Beaten down, guilty for leaving my siblings, and full of fear, my mother struck out with me to save herself, falling immediately into anther controlling and damaging relationship. This relationship, however, was not with a single man, but an idealistic community, a kind of community that most people refer to as a cult. It was the 1970s, and I am sure this seemed like a reasonable thing to do. Who in their right mind would turn down sanctuary to heal within a community that believed in peace, love, and 'We are all one'?
Initially this place was one of healing, being at peace. Being different from that other world that started wars, and separated people. But slowly, incrementally, her identity was stripped; this of course was for the good of the "whole" (the whole being the community in its entirety). She no longer needed her worldly goods, or her given name, or money. None of these things mattered now that she was part of something bigger. This community I will from now on for the sake of ease refer to as The Family, for that is exactly how they saw themselves. But this family of course had to have a father. He, I have been told, was handsome and charismatic (I, however, never found him to be either). He and a small group of his carefully chosen elders held absolute power (I know I don’t have to tell you what absolute power does).
This utopia, I can imagine, lasted only a few sweet years before revealing itself as having every flaw of worldly life imaginable. I will start by addressing the issue of women. Although I understand during this era, women were really just stepping into their own power, and so it must have been an easy backslide to give it up again. They were expected to serve the men in every way. I can only assume this was a comfortable place for my mother at this point in her life, handing over her power and direction, allowed to just be quiet (She was later given the name Quietness as her virtue name, as was the tradition in The Family). I, a small blond-headed girl, was going to be raised in this environment. Being quiet, seen and not heard, was valued for both the women and children, so I can’t help but think this had great impact on who I am today. I now value the ability to speak out, to have your thoughts and opinions be heard, and I disdain too much meekness, especially in women.
Next of course was power -- women and children having none -- and very few of the men having very much. The Father of the family was fairly lavished with the finest to be had -- food, lodging, and women. Because this, of course, was the respectful thing to do, wasn't it? I know this had to puff up his inflated ego. I believe he began to see himself as actually deserving of all this respect, as if he was somehow something special among mere humans. But this as well suited my mother, who being naturally soft-spoken, and already having been broken down, wanted no power.

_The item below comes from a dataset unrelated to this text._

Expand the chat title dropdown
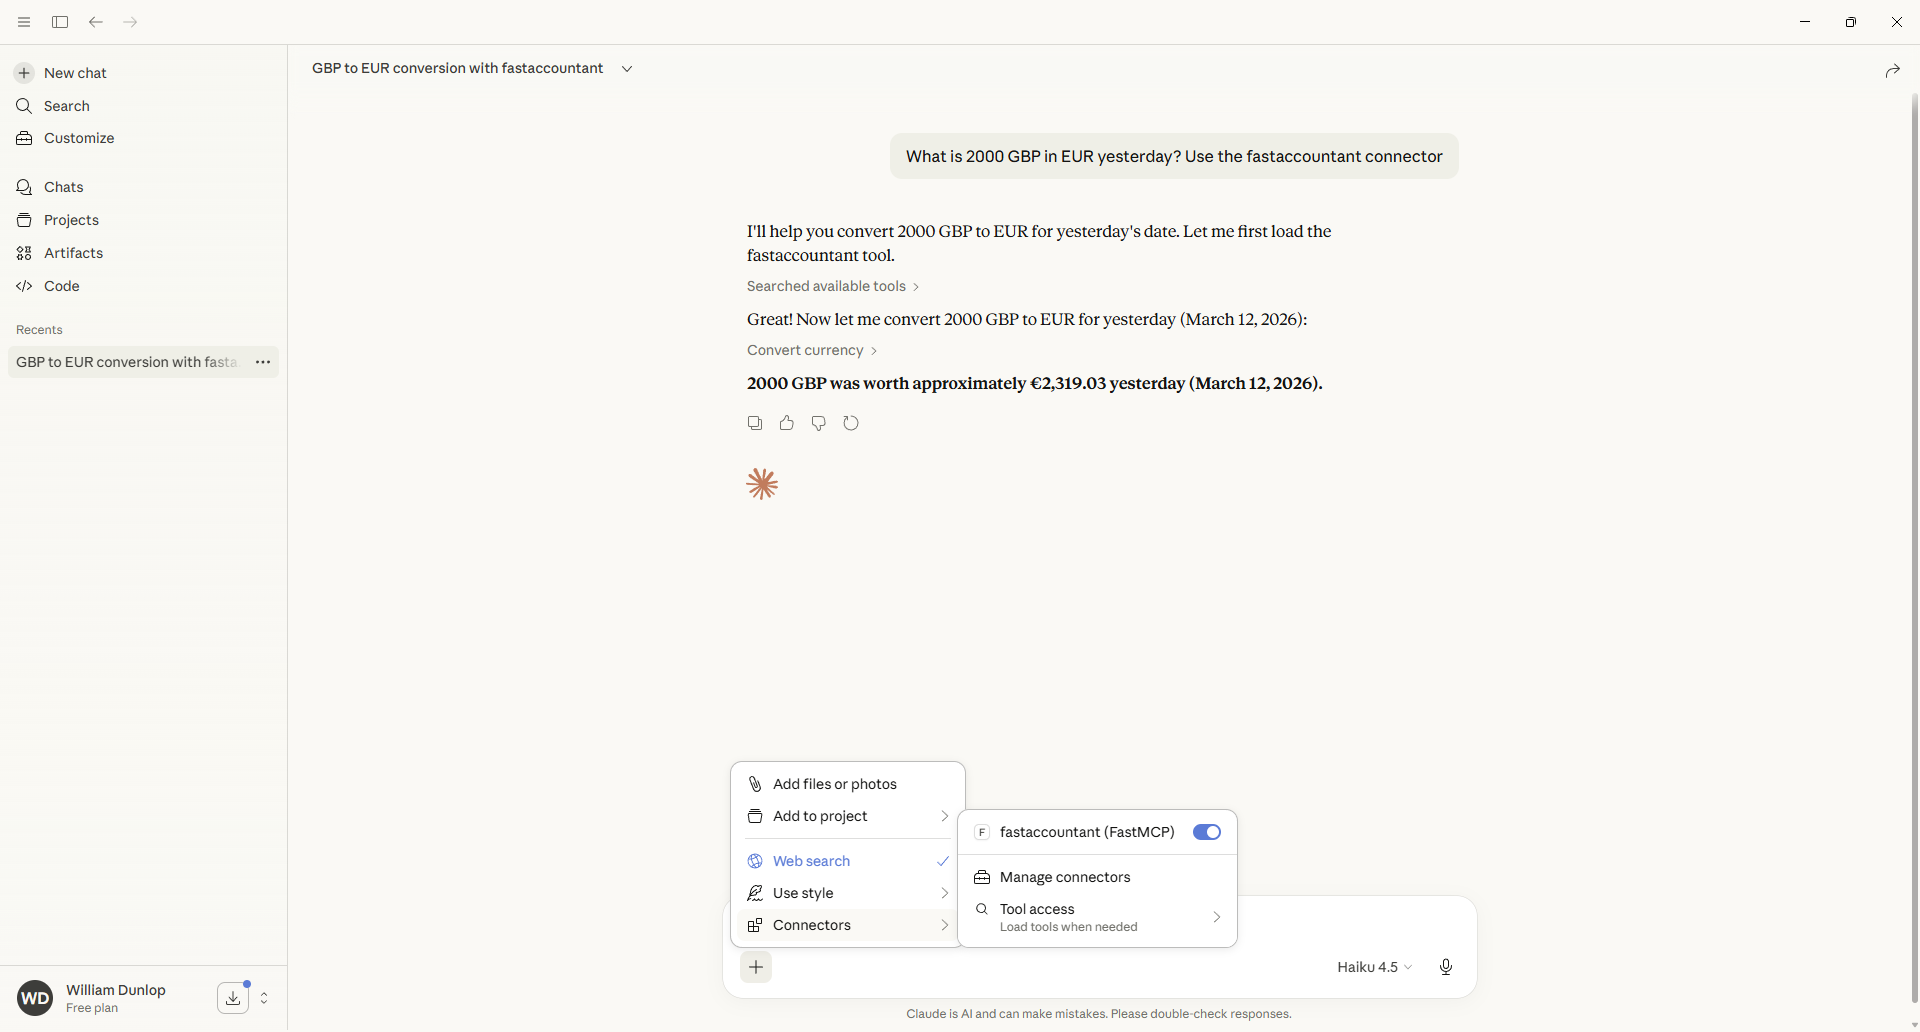The image size is (1920, 1032). pyautogui.click(x=627, y=69)
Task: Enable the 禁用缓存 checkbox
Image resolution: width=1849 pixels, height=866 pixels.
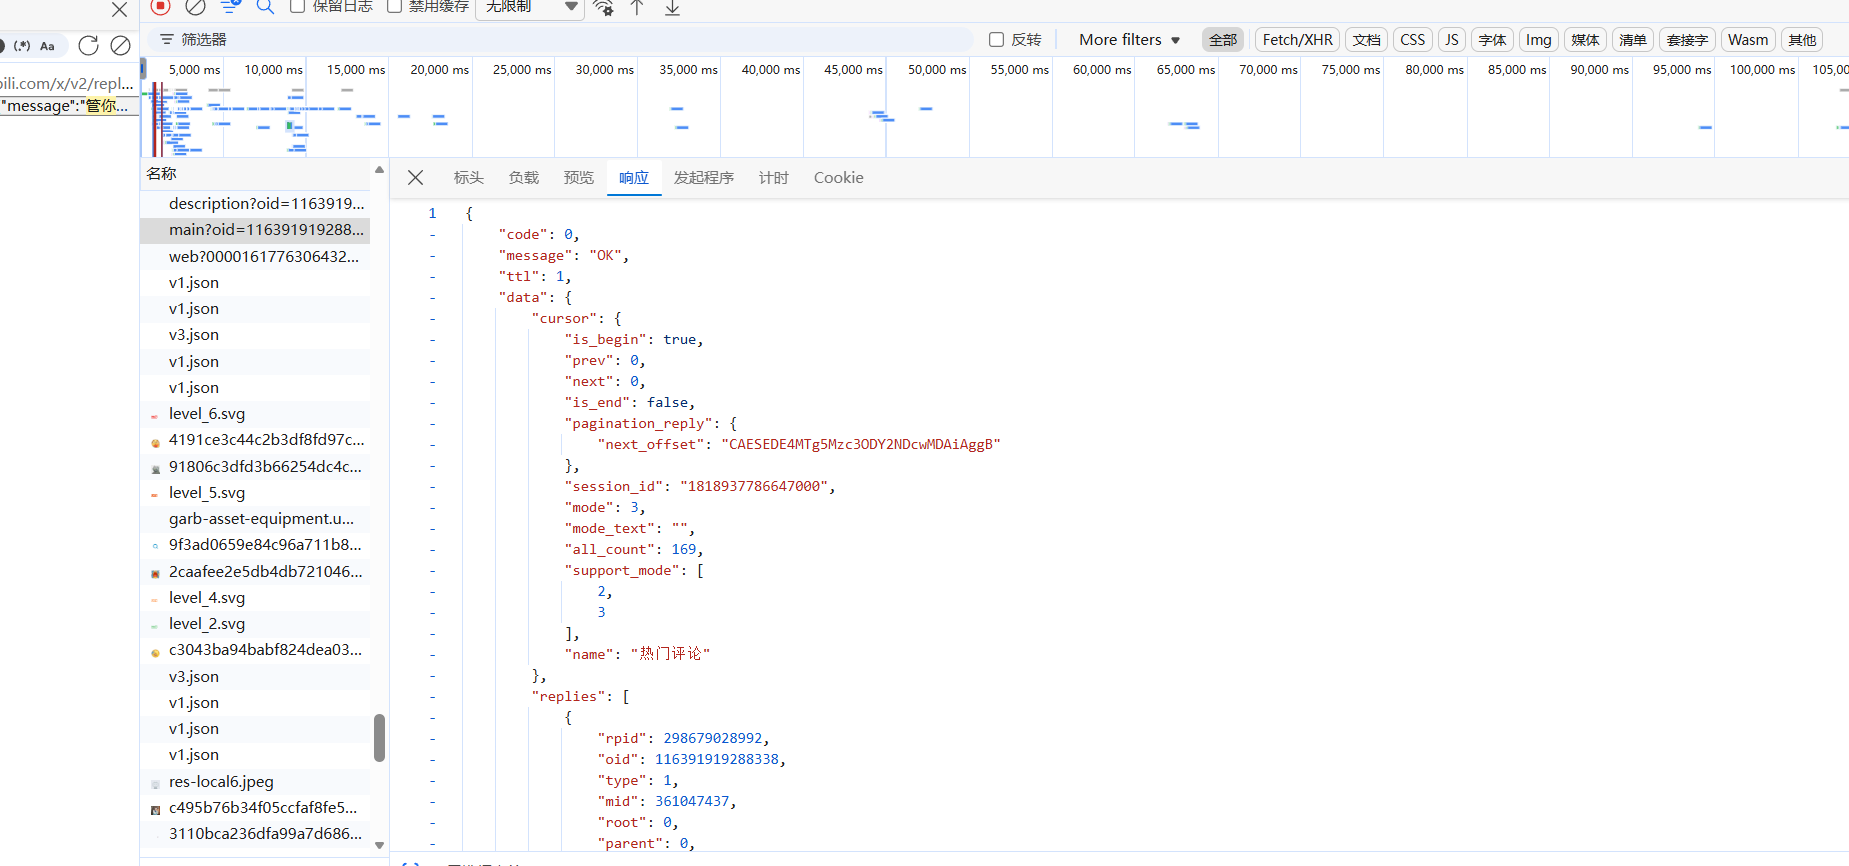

Finding Peace and Tranquility
So over time mother and daughter settled into this way of life, we became it, and it became us. And no, it was not all bad. This lifestyle gave us many things, including the familial friendships of some of the most beautifully souled people I have ever had the pleasure of knowing, all of them seeking the alternative to the workaday world, something more harmonious and peaceful, cooperating to ensure each other’s survival.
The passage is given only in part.